True story look it up it actually made Texas Fish and Game magazine!!!


----------



## John Mills (Mar 25, 2006)

Nice trout and nice report. I am sorry you got abused by some knotheads.


----------



## Capt Ahab (Oct 11, 2005)

*Big Fatty @ E. Matty*

Beautiful catch, esp. with the true facts coming out. Oddly, neither fish's tail shows any signs of splitting or other trauma this time of year.


----------



## Zork (Jan 11, 2006)

Man.....it is a beautiful trout...isn't it


----------



## ChickFilet (May 20, 2004)

STAR? Haven't heard a word about that in this thread. Is he registered?


----------



## peelin' drag (Oct 21, 2005)

People continue to amaze me.


----------



## Mike1010 (Jun 5, 2006)

*25"*

I hate to be pesimistic, but you are not supposed to keep the guides limit right? This would include any part of his limit including his one big fish.


----------



## ChickFilet (May 20, 2004)

Well Mike, if you go back and look at it the latest installment includes a client of the fella with the big fish. The client caught the smaller of the two and the guy pictured is taking both of them to the taxidermist. It's easy to miss with all of the comments in between.


----------



## Fishin-Inc (May 27, 2004)

catch 5 said:


> Thats exactly why I dont post any reports or pics on this board. People are so quick to call others out. I watched this thread from the beginning, and kept my thoughts to myself. Nice pics and fish guys.


(quote=catch 5) All I was saying was that it is kinda irritating because it seems that a couple of times a week someone jumps to conclusions when there is usually an explanation. But you are right fishinchick, it did look suspicious (quotage)

U complained twice. LOL
It's always greener on the other side.

Good Fish. Congrats
Better than I ended a windy day with.


----------



## Blue Water Ho (May 21, 2004)

Geeeeeeeeeeeeeezzzzzzeeeeeeeee. SHUT UP AND FISH!!!


----------



## KarateCowboy (Jun 22, 2004)

yup, right on Blue Water Ho!
-KC
...from the land of the popcorn eaters and non b listers! lol!


----------



## TopH20 (May 31, 2005)

Beautiful Fish! And what more could you expect from such a wonderful guide! Capt Billy is the best in my book!


----------



## rvj (May 14, 2006)

Wow! this is very entertaining reading.. 
Great looking trouts..........................


----------



## John Mills (Mar 25, 2006)

rvj you want to read some interesting stuff, go to the hunting board and read the one about deer leases being to much money to hunt on.


----------



## Mike1010 (Jun 5, 2006)

Nobody made any comment that made them "knotheads" the thread followed along the lines that any conversation would... They are indeed very nice fish, and come to find out they were retained legally I'm sure nobody meant any harm by their comments, but without being supplied with a conclusion people tend to form the most logical one.

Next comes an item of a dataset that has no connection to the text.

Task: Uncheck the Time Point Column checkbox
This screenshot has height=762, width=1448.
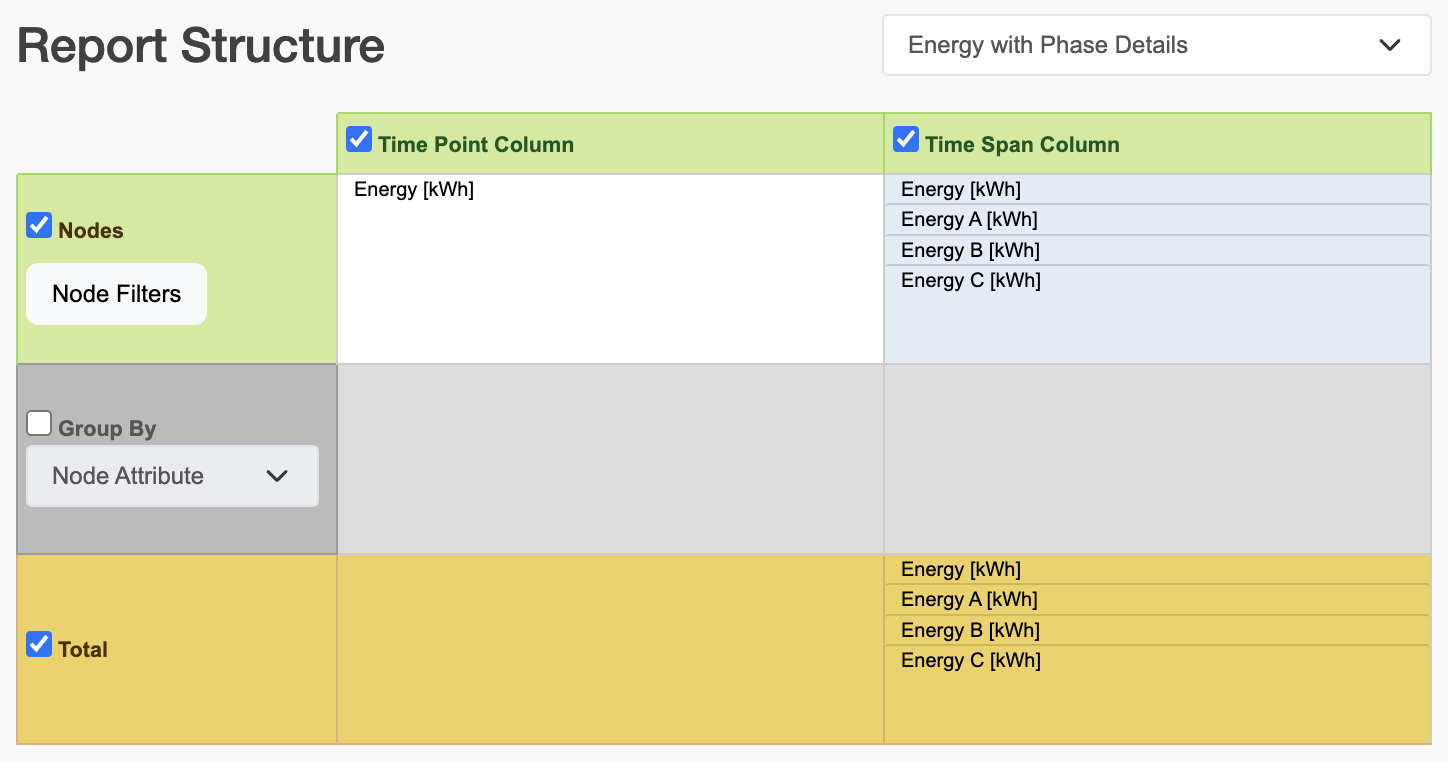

Nobody is being "junior wardens" everyone was simply posting what they thought about the thread...thats the point of this whole sight right?


----------



## troutslayer (Feb 7, 2006)

That is one big arse trout and would look good on anybodys wall. It's funny that all the people doing the criticizing don't post any fish reports. Show me the trout!


----------



## Metalpeddler (Feb 6, 2005)

This is why I don't post anything about what I catch on this or any other website. As much as I wanted t\o brag about this 29-1/4" trout, I did not put it out there for your(what if's, who did, why didn't, you should've. why didn't) people to offer up for supper to all those that were NOT THERE, but wish that they WERE THERE. This is the way things were. If you ever fished with Billy Pustejovsky, you know he knows the rules. Anybody that FISHES PERIOD, should know the rules. I have fished with Billy for about tweleve years and have become very good friends. He called me and said he had a cancellation the next day and wondfered if I could come fishing. I was able to do so and he and I as friends went fishing. this was not a money guided fishing trip. If I wanted to go to Matagorda Bay tomorrow, I could call Billy and he would tell me "where to go & where to throw". Now ZORK who posted this "catch" wasn't there, he is a friend of mine and a valuable customer that I have taken fishing with Billy numerous times. We have had good days and bad and he thought he was doing me a favor by posting My success. The results of doing so is self explanatory. The truth is that a friend of mine that also makes his living as a fishing guide, went fishing together. the second cast of the morning got the 29-1/4" trout, and the 25" trout was caught trying to get the limit of 10 FRIGGING TROUT, allowed by law and guess what? We released it...That put an end to the consecutive days of allowable limits that Bill had at seven. Truth is we had done it and there was no money involved. All you people that have had all this **** to say about me and the day of fishing....don'
t you wish you were there and shut the %&$# up. The 25" fish is still swimmin somewhere in East mattty...and because of all the assumptions that were created becauce of someone that wasn't there...please be assured there will never be any accurate ones posed in the future. If you don't like what I have to say about things and think you are man enough to take exception to the truth, then please do me a favor and contact me.
Everitt Industrial Supply, Inc
Lowell Everitt
office 281-452-6660
cell 713-557-8654

people that were not at the place when things happen can not give accurate accounts of what happened
anybody that don't think this is the truth are encouraged to contact the writer or as I always say PHUKEM


----------



## anomaly (Mar 25, 2006)

Lowell,

Congrats on the beautiful fish! 

How did you like using the Stickem rod?


----------



## Aggieangler (May 28, 2004)

Man...catching that baby on the first cast would ruin me for the day unless the next cast had one over 30...then I would be passed out dead in my waders. 

Nice one!


----------



## speckle-catcher (May 20, 2004)

don't let the idjits get you down Metalpeddler.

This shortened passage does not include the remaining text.